Choose the Things You’ll Love
“Invest only in things you like and are happy to have in your home for years to come,” Mr. Lengaigne suggests. “Look for small, useful pieces with provenance such as Georgian and Regency desks—original untouched furniture that hasn’t been restored. Armoires are a good bet too. Many are given a shabby chic treatment where they are stripped back and whitewashed, but stronger, primary colors are now more fashionable, as is Art Deco. You can find some lovely clocks and tea sets and mid-century modern furniture too as their values are rising—but it has to be the real thing.”
Haggling with grace
Meandering through an Emmaus (a charitable movement represented across France) I found myself in a veritable treasure trove of recycled second-hand goods—furniture, bric-a-brac, long playing records, books and clothes, wedding dresses, cookers, fridges, electrical goods, French antiques and bicycles. I even spotted a pair of false teeth.

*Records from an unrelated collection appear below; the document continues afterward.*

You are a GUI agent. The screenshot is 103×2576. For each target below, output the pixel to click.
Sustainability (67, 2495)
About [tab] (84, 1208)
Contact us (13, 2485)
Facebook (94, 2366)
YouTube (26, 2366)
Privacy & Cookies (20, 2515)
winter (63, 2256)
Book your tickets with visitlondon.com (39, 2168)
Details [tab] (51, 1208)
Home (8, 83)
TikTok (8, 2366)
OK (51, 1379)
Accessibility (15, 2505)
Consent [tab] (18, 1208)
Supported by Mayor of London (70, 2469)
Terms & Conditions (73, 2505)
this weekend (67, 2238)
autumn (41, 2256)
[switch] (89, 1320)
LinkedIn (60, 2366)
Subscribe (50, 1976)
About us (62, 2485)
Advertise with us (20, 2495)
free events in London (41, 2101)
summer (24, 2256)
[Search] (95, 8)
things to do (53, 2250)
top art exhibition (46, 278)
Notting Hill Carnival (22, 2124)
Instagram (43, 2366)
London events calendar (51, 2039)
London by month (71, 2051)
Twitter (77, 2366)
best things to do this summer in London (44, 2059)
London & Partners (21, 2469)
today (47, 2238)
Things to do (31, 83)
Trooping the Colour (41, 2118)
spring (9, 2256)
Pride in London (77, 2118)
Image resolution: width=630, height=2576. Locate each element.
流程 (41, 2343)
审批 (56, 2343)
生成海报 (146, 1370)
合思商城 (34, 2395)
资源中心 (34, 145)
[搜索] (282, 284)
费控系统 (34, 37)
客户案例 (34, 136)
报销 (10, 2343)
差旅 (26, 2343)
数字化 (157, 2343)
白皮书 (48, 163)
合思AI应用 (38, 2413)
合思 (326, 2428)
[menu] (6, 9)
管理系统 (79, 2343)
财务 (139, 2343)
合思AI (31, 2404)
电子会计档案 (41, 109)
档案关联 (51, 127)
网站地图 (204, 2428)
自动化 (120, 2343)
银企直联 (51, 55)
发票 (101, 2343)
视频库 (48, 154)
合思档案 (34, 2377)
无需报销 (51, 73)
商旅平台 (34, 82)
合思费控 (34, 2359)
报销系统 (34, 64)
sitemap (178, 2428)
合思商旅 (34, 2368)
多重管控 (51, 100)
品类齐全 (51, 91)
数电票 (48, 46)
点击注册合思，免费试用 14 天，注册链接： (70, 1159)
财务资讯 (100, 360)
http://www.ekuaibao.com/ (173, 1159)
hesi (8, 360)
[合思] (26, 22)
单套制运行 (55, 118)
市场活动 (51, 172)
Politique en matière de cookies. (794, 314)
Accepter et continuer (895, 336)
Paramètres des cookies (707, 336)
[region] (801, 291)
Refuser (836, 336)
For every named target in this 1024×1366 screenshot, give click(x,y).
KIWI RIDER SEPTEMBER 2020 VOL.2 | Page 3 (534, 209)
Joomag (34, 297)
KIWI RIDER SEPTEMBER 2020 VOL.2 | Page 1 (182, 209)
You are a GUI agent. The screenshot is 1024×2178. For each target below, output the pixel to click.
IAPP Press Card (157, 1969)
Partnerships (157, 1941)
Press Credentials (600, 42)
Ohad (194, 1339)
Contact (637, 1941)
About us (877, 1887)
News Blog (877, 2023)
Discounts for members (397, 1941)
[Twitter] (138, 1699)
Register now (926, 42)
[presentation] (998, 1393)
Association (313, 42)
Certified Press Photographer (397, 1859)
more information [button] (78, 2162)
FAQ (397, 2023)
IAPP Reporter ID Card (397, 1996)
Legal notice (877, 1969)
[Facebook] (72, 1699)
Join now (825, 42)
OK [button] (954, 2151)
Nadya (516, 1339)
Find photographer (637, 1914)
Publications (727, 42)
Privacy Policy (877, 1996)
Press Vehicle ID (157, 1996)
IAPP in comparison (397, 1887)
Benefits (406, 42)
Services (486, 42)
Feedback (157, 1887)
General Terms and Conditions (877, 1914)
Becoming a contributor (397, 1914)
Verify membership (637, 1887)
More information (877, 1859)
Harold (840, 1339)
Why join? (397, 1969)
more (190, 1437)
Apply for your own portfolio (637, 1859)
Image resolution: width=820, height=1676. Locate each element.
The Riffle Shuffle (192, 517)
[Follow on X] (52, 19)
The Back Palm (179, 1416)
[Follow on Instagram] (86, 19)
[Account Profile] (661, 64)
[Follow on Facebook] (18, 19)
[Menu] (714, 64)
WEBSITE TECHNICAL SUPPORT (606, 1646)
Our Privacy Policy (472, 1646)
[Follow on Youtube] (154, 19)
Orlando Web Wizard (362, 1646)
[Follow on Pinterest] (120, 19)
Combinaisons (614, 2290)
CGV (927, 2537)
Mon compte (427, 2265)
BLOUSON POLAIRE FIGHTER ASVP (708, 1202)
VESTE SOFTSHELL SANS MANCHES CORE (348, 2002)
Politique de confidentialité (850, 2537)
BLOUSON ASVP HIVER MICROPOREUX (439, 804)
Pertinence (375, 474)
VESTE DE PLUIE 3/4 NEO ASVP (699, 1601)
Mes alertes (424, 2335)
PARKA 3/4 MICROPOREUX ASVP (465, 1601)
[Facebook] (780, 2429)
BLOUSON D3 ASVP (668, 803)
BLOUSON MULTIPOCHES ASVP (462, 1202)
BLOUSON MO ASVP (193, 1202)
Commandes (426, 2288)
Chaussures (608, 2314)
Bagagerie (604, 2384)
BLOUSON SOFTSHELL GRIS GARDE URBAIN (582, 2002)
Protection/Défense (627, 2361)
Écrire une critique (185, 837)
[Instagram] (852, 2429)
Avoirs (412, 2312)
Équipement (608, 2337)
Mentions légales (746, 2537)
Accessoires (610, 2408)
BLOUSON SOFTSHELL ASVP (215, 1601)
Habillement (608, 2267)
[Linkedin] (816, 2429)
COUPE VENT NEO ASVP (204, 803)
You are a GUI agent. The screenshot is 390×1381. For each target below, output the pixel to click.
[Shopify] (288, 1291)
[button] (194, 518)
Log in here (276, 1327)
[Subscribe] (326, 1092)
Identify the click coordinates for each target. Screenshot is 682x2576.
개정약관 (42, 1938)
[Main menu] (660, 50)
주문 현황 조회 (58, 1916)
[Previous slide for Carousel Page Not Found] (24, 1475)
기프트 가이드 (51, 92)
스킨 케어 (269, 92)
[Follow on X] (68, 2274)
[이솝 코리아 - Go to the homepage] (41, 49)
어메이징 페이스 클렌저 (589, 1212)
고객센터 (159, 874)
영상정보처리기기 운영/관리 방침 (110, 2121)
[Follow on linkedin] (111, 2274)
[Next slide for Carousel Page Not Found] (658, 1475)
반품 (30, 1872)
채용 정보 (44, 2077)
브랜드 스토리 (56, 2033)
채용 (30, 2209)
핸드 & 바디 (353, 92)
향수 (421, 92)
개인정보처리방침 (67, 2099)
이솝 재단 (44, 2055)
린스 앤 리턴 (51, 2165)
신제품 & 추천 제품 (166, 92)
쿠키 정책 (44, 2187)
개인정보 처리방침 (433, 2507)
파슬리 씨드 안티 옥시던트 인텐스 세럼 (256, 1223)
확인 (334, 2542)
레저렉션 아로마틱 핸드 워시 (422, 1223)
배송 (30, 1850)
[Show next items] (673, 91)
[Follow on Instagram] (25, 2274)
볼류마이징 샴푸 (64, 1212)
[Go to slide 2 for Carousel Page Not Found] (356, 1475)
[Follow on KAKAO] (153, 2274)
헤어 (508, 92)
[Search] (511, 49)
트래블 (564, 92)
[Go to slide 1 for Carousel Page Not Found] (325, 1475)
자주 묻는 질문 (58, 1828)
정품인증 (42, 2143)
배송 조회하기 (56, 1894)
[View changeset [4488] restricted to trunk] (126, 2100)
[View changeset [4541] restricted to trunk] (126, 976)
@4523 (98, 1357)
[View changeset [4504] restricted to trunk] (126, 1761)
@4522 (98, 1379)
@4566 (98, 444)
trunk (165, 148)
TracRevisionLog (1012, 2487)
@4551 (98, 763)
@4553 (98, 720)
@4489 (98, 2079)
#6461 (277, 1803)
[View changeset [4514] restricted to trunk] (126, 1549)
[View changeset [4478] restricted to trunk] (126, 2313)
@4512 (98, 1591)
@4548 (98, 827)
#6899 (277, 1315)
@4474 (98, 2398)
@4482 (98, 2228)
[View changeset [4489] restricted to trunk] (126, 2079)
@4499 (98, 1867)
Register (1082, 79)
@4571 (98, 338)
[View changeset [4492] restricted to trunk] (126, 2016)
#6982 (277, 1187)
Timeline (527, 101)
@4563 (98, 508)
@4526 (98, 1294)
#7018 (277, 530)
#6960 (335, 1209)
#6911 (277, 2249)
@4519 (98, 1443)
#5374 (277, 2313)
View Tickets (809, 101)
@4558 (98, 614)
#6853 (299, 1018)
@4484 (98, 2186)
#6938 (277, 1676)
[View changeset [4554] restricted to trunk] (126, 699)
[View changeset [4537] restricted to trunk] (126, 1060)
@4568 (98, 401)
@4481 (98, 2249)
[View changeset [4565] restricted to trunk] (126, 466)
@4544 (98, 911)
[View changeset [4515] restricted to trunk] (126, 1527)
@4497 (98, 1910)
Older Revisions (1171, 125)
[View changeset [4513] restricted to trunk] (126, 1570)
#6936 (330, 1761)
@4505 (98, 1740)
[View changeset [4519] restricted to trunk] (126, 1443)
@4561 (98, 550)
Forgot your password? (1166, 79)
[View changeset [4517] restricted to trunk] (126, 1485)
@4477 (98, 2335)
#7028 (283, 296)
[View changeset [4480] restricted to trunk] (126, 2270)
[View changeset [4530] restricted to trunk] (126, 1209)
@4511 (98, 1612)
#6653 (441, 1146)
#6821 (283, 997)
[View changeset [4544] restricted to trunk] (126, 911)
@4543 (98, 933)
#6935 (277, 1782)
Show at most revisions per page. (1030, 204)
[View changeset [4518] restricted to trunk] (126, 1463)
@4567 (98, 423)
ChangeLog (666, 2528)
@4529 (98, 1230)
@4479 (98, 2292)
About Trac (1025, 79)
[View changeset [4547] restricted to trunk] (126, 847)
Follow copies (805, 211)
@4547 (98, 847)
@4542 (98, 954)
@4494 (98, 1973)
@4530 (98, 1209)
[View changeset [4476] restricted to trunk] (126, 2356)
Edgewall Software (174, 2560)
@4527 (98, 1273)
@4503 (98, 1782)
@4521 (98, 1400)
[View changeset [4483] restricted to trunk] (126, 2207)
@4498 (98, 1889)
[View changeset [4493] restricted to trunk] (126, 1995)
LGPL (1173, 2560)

My brother once told me that buying antiques is all about what is available and what is accessible and outsmarting the seller. Should you have your eye on something special, remain blasé, and don’t look at the price. First, try to figure it out in your mind and think of a figure that you’d be prepared to pay. For instance, if it turned out to cost €100 you’d buy it. If it were €150, you’d wait until payday. If it’s €300, you’ll walk away. Keep your poker face on, then, ask for their best price before you reveal your hand. To seal the deal get the seller to reduce the price before you start negotiations. Above all, have a laugh—If you can haggle with grace, you can halve the price.
Recycling at its best
I recall my brother’s words of advice at Antiquities Falik in Pont-de-Briques (near Boulogne). I was ogling a door-sized mirror, circa 1910, which has an Edwardian look and a Rococo top to it. Falik’s house a variety of goods and do the flea-market “Brocante” thing, yet keep to current industrial trends in everything from furniture to chandeliers (like the immense Murano chandelier with touches of green, pink and yellow on display). But the mirror still held my attention—with its beveled glass edges and a few speckled spots, which is good as it shows it’s an original. The most important part of the mirror is where you see your face; if that’s damaged, it kills the value. I estimate the price around €500 and the seller asks €400. I walk away and return ten minutes later offering €350.
Antiquing introduces you to a diversity of objects – objects of authenticity and rarity; each piece with its backstory, a history that needs to be preserved and remembered. Buying antiques is recycling at its best.
Antiquing in France is an art. Speaking the language and knowing the local lifestyle helps when perusing the French countryside for antiques. Contact the local tourism board to arrange a specialist guide. In this instance, it was Saint-Omer and Pas-de-Calais.